-- Exercise description --
Show each line of the data below that contains the word "should".

-- Begin Excerpted data --

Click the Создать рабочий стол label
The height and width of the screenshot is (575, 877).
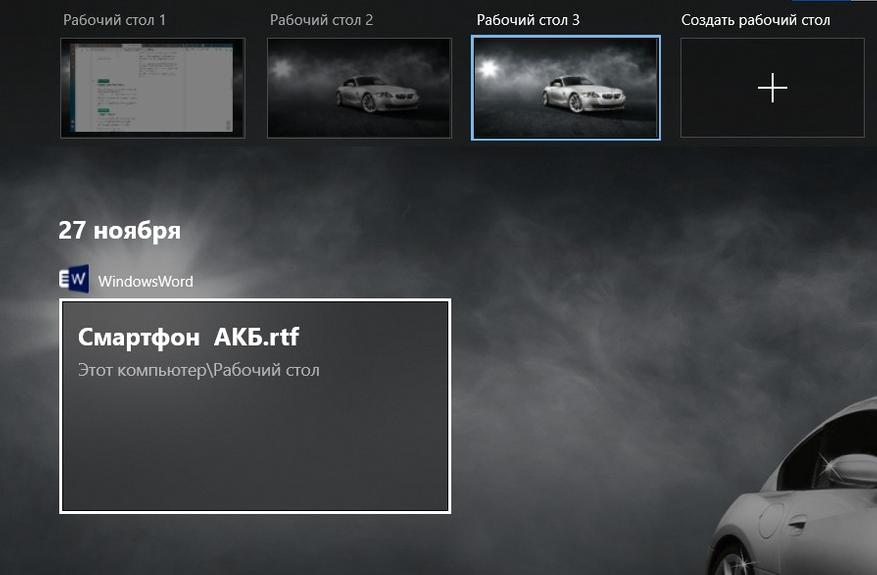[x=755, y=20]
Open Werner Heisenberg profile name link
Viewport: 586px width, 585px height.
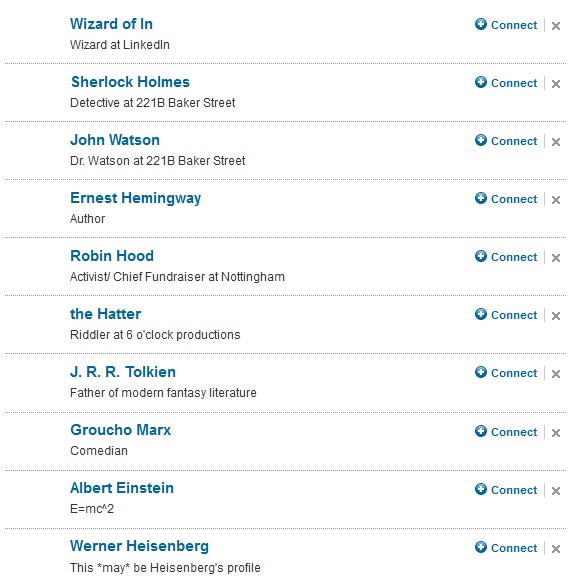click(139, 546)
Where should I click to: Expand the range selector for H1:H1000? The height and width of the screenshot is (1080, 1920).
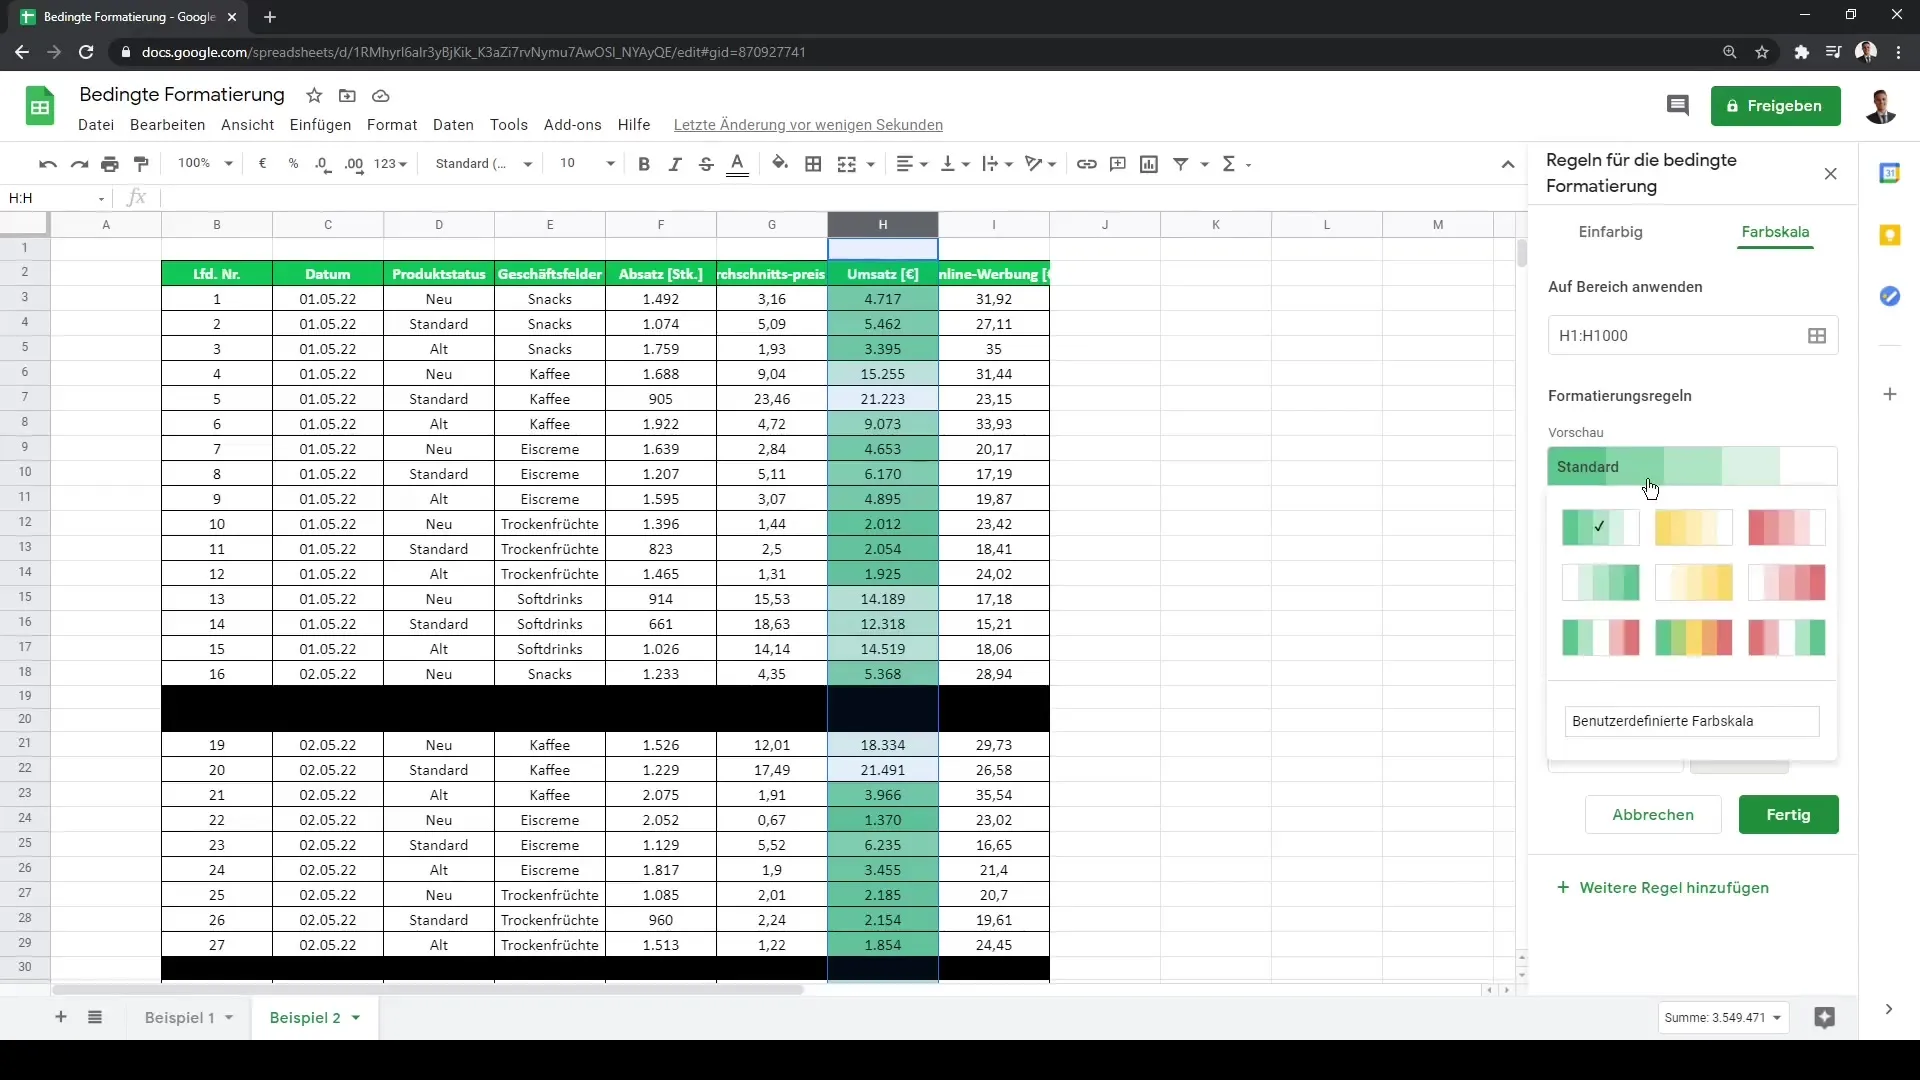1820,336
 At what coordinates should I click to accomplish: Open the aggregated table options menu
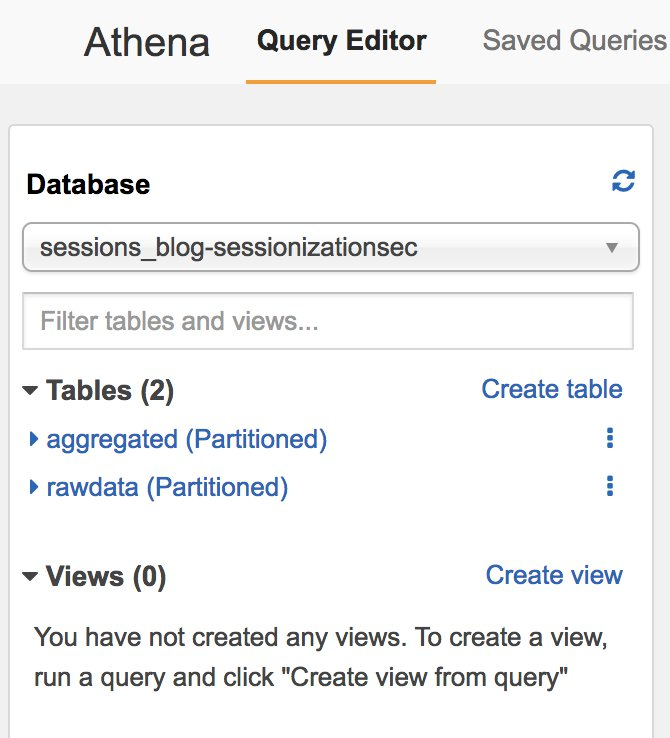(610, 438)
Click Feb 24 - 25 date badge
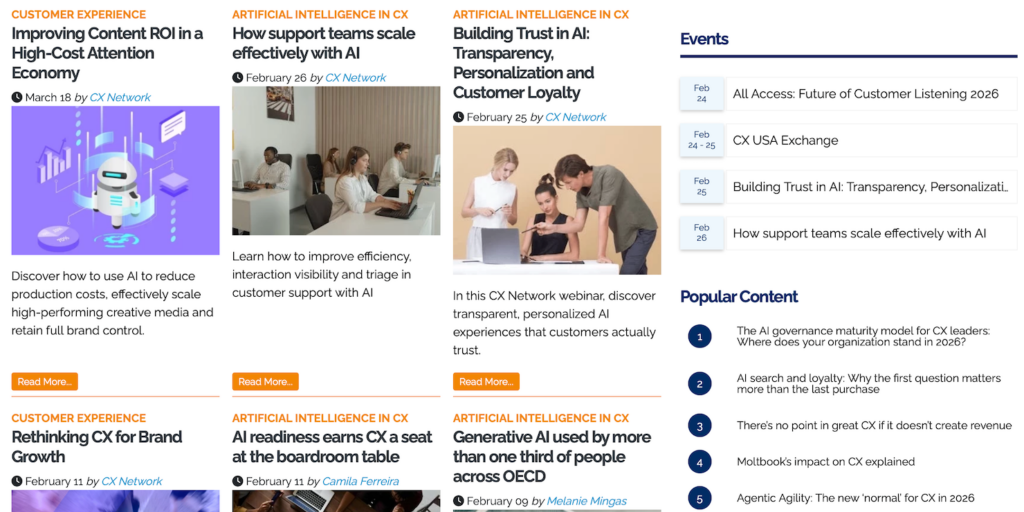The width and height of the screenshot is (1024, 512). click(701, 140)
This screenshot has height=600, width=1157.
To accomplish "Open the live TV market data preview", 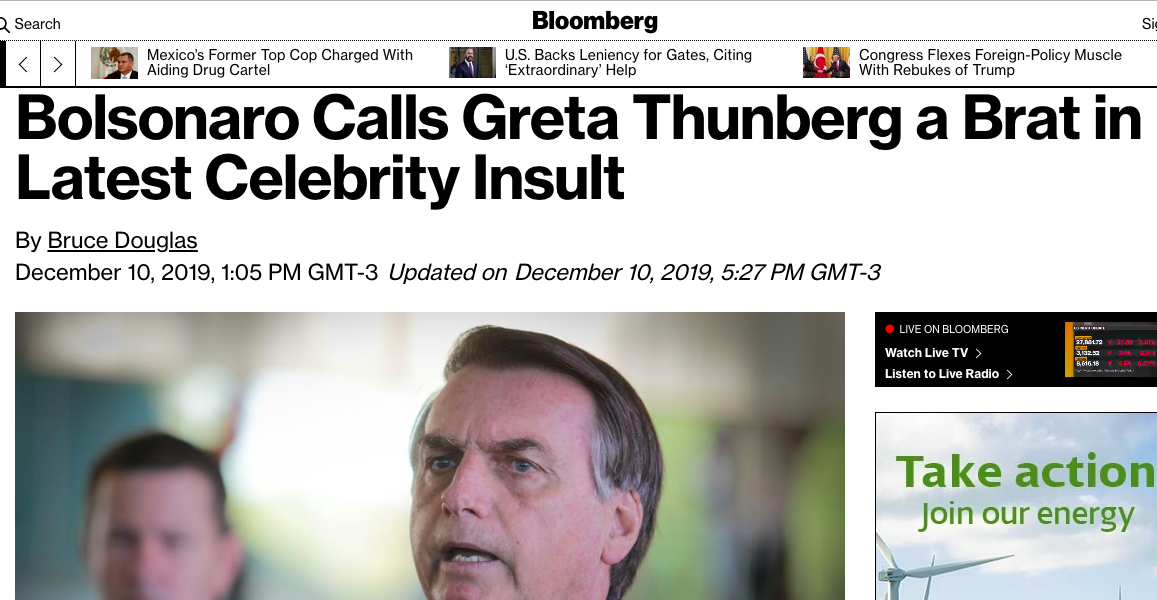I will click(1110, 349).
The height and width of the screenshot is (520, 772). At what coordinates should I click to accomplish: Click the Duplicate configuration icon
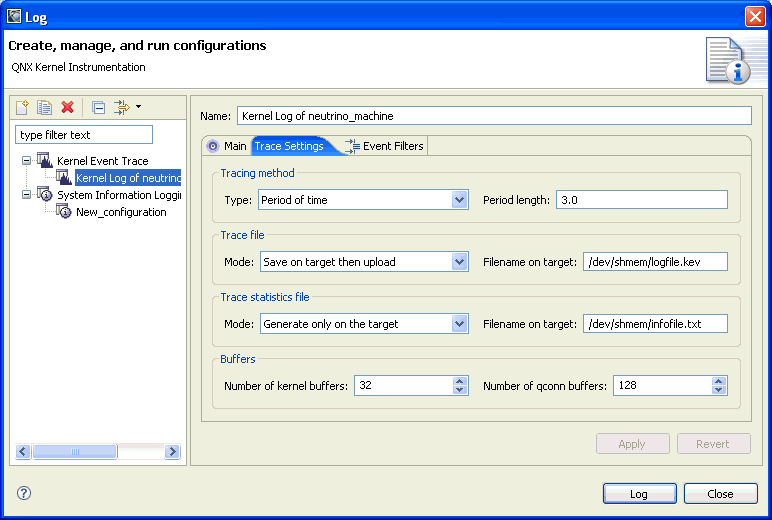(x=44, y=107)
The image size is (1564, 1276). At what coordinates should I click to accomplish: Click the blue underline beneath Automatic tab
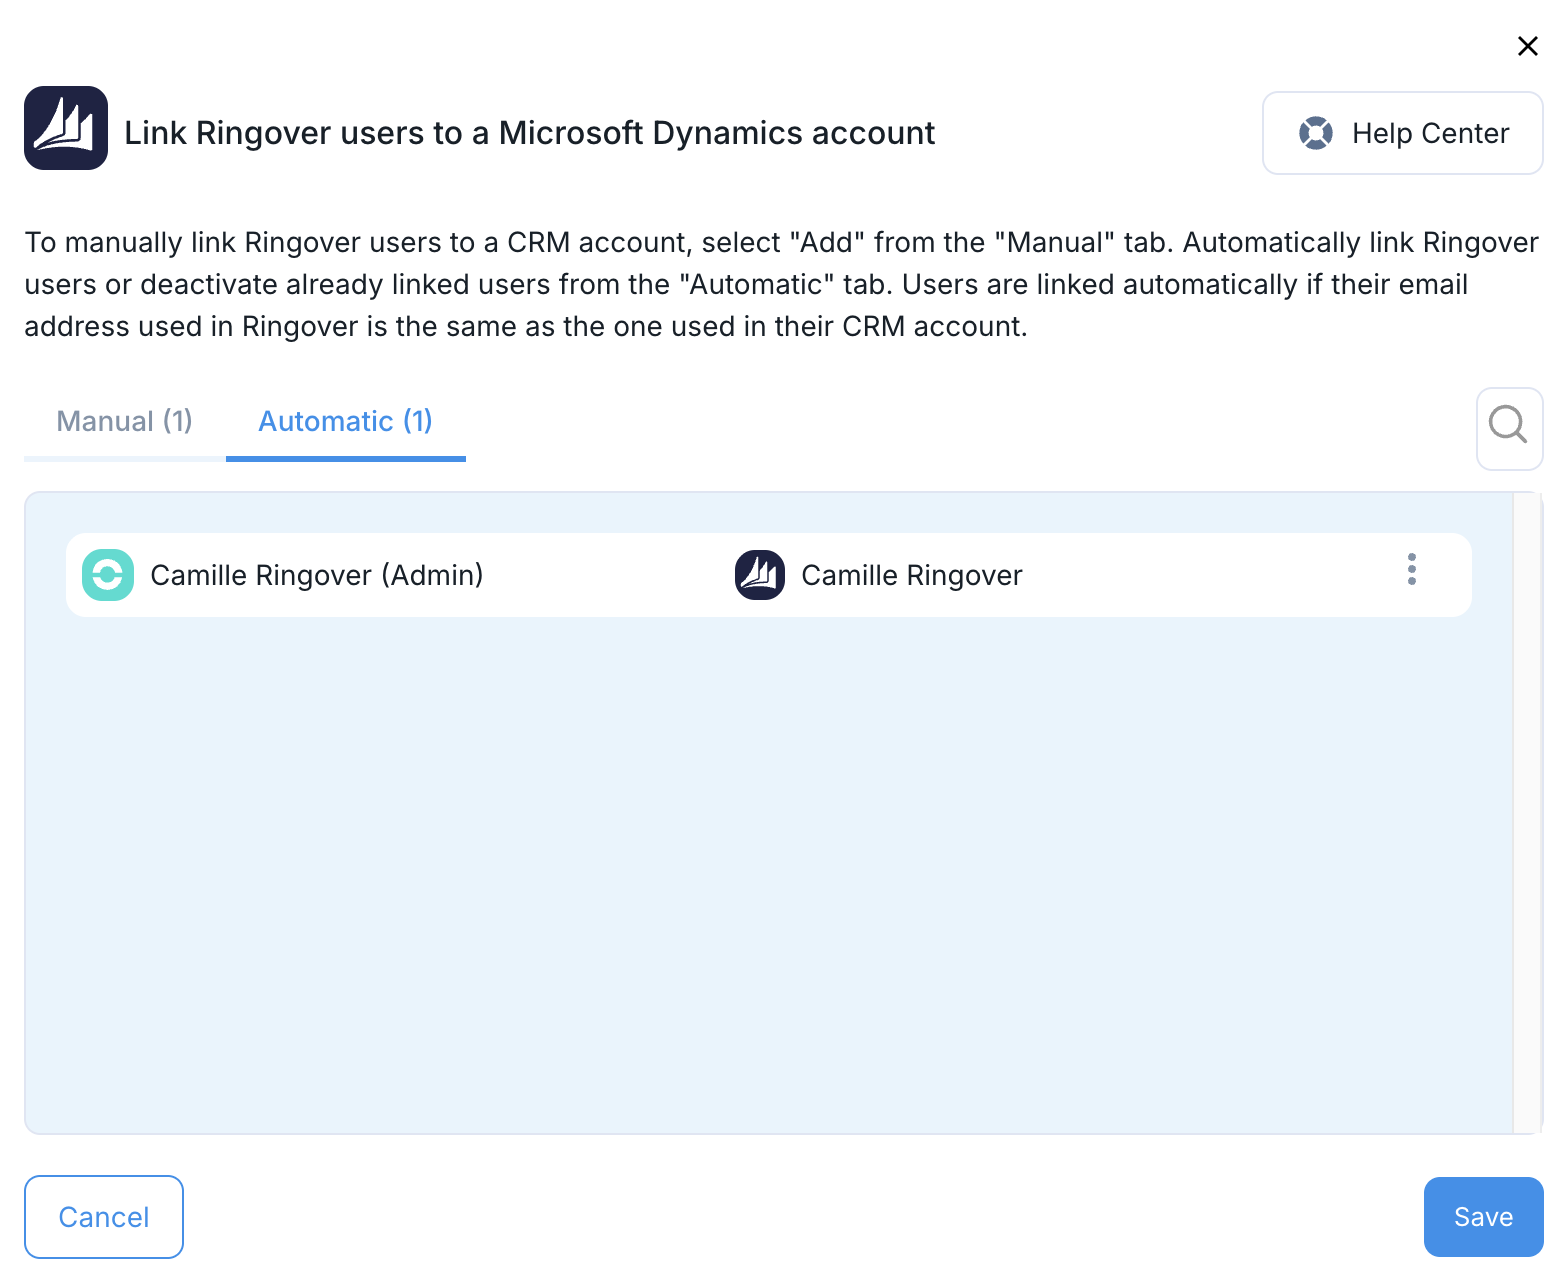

-- End Excerpted data --

-- Answer --
Where should I click to: Expand the range selector for H1:H1000? The height and width of the screenshot is (1080, 1920).
 At what coordinates should I click to accomplish: Open the aggregated table options menu
The height and width of the screenshot is (520, 772). At what coordinates should I click to accomplish: Click the Duplicate configuration icon
The image size is (1564, 1276). At what coordinates should I click to accomplish: Click the blue underline beneath Automatic tab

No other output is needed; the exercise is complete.